[Data listing]
[BEGIN]

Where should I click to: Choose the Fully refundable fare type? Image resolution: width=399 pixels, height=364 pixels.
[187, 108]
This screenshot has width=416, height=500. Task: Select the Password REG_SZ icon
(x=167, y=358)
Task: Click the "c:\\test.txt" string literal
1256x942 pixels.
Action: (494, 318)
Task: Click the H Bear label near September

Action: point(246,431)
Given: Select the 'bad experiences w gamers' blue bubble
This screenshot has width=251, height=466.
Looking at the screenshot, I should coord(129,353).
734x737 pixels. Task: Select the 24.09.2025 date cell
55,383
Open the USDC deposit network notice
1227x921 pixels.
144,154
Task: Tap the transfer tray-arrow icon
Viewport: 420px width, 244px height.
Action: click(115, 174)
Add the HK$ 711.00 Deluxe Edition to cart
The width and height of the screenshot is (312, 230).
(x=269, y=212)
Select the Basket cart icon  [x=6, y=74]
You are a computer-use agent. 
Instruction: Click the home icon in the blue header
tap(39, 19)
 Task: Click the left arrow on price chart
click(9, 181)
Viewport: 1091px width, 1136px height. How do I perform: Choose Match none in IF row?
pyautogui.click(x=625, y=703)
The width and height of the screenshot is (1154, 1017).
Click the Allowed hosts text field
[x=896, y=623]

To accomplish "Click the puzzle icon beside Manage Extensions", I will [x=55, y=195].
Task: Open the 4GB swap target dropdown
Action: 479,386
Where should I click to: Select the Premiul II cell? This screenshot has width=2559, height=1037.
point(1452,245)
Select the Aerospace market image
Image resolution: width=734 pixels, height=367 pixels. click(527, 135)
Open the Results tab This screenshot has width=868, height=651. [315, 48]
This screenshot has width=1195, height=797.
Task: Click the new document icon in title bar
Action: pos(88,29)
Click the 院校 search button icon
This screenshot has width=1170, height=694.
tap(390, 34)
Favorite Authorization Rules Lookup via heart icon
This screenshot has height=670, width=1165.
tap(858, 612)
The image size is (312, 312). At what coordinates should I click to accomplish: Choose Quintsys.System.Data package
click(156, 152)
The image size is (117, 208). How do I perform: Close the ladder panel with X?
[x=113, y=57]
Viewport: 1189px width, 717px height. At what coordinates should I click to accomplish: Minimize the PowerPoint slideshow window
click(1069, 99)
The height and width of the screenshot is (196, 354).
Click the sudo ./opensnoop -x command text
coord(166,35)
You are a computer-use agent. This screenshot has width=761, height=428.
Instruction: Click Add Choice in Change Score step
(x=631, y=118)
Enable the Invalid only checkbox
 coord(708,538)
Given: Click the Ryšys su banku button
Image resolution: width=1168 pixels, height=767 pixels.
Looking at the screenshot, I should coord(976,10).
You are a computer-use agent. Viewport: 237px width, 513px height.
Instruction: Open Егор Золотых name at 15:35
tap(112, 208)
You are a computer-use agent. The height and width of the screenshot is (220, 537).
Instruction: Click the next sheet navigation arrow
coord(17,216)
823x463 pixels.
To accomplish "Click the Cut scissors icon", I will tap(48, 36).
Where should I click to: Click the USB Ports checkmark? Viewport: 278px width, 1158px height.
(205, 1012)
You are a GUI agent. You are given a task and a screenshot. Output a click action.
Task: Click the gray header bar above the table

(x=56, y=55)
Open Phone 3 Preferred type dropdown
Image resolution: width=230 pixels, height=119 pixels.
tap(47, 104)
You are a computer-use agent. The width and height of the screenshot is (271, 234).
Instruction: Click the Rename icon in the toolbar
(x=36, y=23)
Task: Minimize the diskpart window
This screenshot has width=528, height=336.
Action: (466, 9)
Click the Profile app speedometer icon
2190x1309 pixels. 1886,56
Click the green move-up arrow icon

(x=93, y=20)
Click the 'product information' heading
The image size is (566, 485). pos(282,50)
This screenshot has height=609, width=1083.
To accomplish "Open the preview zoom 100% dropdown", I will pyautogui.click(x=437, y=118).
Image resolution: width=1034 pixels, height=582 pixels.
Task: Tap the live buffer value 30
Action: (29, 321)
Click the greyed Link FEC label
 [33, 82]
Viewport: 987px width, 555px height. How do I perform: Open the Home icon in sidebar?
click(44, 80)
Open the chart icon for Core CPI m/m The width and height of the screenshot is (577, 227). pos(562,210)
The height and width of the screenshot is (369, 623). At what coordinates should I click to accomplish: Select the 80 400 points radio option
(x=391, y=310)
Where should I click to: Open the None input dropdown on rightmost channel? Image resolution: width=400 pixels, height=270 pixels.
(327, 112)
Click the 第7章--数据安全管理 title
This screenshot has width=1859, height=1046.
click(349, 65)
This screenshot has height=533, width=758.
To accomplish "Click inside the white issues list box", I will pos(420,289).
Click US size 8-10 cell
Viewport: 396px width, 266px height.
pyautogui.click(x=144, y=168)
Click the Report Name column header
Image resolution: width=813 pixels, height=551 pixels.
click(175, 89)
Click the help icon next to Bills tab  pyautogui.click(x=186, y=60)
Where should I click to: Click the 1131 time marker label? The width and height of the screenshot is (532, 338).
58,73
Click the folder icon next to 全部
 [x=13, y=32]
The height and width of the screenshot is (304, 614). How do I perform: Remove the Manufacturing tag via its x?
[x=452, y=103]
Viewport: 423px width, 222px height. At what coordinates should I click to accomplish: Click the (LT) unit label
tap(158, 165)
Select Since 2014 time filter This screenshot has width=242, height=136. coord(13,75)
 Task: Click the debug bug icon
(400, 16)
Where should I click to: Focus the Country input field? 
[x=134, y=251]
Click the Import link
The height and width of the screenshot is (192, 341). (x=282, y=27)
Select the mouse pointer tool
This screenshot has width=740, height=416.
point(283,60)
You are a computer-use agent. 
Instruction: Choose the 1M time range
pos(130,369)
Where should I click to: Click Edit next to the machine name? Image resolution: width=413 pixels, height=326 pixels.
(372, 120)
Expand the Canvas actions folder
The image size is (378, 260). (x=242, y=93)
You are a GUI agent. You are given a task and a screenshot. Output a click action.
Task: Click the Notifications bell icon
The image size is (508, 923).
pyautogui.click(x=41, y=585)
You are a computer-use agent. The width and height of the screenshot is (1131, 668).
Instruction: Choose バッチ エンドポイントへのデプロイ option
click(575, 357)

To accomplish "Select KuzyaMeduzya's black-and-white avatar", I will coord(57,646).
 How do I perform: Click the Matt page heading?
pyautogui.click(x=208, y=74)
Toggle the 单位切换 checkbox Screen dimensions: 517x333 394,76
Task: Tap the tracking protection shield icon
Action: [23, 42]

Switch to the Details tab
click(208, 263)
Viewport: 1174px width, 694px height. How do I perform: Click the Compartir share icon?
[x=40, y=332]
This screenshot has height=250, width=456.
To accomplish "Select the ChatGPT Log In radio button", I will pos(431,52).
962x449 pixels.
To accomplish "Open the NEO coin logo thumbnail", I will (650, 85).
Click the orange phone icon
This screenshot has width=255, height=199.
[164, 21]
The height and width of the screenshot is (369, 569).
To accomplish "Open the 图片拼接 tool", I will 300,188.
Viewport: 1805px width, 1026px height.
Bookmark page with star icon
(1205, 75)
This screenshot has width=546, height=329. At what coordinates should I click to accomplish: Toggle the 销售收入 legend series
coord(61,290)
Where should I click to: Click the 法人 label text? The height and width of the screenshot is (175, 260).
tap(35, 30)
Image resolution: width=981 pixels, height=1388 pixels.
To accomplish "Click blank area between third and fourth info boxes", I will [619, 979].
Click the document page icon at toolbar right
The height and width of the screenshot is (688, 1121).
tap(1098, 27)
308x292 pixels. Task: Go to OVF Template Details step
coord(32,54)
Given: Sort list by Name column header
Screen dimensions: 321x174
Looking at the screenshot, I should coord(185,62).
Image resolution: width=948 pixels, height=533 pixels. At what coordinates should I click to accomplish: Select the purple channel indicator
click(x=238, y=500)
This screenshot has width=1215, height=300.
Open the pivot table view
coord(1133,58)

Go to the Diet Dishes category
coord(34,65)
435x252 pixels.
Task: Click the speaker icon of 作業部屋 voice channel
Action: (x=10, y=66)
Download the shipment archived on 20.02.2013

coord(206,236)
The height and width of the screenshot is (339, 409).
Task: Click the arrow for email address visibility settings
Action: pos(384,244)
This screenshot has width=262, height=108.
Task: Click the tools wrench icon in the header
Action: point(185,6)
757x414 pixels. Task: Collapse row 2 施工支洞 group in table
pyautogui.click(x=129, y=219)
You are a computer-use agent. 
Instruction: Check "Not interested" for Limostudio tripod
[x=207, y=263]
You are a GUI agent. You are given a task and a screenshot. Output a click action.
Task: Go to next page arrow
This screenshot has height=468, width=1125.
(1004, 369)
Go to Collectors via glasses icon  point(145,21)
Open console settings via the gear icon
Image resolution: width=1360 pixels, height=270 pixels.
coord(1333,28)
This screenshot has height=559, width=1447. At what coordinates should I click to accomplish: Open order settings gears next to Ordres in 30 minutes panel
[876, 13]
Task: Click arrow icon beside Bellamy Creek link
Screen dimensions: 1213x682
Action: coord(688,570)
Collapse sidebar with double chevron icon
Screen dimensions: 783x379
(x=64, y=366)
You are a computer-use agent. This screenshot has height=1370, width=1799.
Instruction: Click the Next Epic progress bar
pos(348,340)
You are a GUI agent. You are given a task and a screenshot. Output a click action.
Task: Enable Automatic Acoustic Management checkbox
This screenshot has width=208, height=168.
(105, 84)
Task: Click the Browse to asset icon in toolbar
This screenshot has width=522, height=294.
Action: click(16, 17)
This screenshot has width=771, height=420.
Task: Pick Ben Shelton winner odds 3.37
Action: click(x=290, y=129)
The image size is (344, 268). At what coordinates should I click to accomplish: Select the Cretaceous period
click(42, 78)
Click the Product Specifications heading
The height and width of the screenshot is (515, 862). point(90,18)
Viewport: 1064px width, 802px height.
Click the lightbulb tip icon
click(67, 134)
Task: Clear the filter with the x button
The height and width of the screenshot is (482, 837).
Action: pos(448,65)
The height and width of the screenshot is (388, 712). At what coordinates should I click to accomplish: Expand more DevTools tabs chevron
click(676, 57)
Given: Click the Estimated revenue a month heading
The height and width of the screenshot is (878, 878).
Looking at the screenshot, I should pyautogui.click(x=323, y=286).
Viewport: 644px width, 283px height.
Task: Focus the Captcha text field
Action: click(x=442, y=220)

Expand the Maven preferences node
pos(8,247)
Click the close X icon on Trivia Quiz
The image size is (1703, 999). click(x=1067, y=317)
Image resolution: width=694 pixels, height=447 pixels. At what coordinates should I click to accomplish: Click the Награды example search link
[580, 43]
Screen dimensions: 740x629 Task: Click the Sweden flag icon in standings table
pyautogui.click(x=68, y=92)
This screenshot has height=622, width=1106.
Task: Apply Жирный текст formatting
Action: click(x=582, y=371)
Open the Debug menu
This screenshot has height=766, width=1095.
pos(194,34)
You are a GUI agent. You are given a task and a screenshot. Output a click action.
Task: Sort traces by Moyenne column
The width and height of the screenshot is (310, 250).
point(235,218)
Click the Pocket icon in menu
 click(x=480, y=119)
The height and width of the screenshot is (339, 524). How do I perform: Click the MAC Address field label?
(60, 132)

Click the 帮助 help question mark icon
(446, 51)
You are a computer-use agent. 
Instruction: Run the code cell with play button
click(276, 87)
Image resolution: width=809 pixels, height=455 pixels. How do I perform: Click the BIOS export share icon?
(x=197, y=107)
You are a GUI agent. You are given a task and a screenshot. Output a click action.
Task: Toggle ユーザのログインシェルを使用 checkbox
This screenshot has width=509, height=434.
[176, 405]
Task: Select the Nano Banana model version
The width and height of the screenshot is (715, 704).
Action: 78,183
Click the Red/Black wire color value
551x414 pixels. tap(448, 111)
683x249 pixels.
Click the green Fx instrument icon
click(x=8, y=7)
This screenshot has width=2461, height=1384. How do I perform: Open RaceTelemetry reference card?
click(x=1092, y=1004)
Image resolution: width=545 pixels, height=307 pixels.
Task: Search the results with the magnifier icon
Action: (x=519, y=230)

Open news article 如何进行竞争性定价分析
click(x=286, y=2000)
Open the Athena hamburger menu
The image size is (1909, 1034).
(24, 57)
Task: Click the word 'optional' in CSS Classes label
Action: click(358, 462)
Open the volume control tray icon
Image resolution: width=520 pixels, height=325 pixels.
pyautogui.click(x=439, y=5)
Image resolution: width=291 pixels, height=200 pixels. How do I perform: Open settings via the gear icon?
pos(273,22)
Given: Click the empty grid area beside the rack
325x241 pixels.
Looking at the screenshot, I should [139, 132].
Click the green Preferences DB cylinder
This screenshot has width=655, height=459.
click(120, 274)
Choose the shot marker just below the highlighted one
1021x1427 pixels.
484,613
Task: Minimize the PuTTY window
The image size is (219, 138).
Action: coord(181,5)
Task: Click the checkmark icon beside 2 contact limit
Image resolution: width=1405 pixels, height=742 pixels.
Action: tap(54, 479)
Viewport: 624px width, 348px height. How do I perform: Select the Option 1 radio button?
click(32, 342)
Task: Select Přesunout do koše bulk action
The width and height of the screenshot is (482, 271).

[END]

- [TASK DESCRIPTION]
Turn the lines above, starting at the one containing "The width and height of the screenshot is (1154, 1017)." and ending at the one containing "coord(17,216)", into a JSON list of strings. Use one string per line and skip any blank lines.

- [RESULT OF THIS TASK]
[
  "The width and height of the screenshot is (1154, 1017).",
  "Click the Allowed hosts text field",
  "[x=896, y=623]",
  "To accomplish \"Click the puzzle icon beside Manage Extensions\", I will [x=55, y=195].",
  "Task: Open the 4GB swap target dropdown",
  "Action: 479,386",
  "Where should I click to: Select the Premiul II cell? This screenshot has width=2559, height=1037.",
  "point(1452,245)",
  "Select the Aerospace market image",
  "Image resolution: width=734 pixels, height=367 pixels. click(527, 135)",
  "Open the Results tab This screenshot has width=868, height=651. [315, 48]",
  "This screenshot has width=1195, height=797.",
  "Task: Click the new document icon in title bar",
  "Action: pos(88,29)",
  "Click the 院校 search button icon",
  "This screenshot has width=1170, height=694.",
  "tap(390, 34)",
  "Favorite Authorization Rules Lookup via heart icon",
  "This screenshot has height=670, width=1165.",
  "tap(858, 612)",
  "The image size is (312, 312). At what coordinates should I click to accomplish: Choose Quintsys.System.Data package",
  "click(156, 152)",
  "The image size is (117, 208). How do I perform: Close the ladder panel with X?",
  "[x=113, y=57]",
  "Viewport: 1189px width, 717px height. At what coordinates should I click to accomplish: Minimize the PowerPoint slideshow window",
  "click(1069, 99)",
  "The height and width of the screenshot is (196, 354).",
  "Click the sudo ./opensnoop -x command text",
  "coord(166,35)",
  "You are a computer-use agent. This screenshot has width=761, height=428.",
  "Instruction: Click Add Choice in Change Score step",
  "(x=631, y=118)",
  "Enable the Invalid only checkbox",
  " coord(708,538)",
  "Given: Click the Ryšys su banku button",
  "Image resolution: width=1168 pixels, height=767 pixels.",
  "Looking at the screenshot, I should coord(976,10).",
  "You are a computer-use agent. Viewport: 237px width, 513px height.",
  "Instruction: Open Егор Золотых name at 15:35",
  "tap(112, 208)",
  "You are a computer-use agent. The height and width of the screenshot is (220, 537).",
  "Instruction: Click the next sheet navigation arrow",
  "coord(17,216)"
]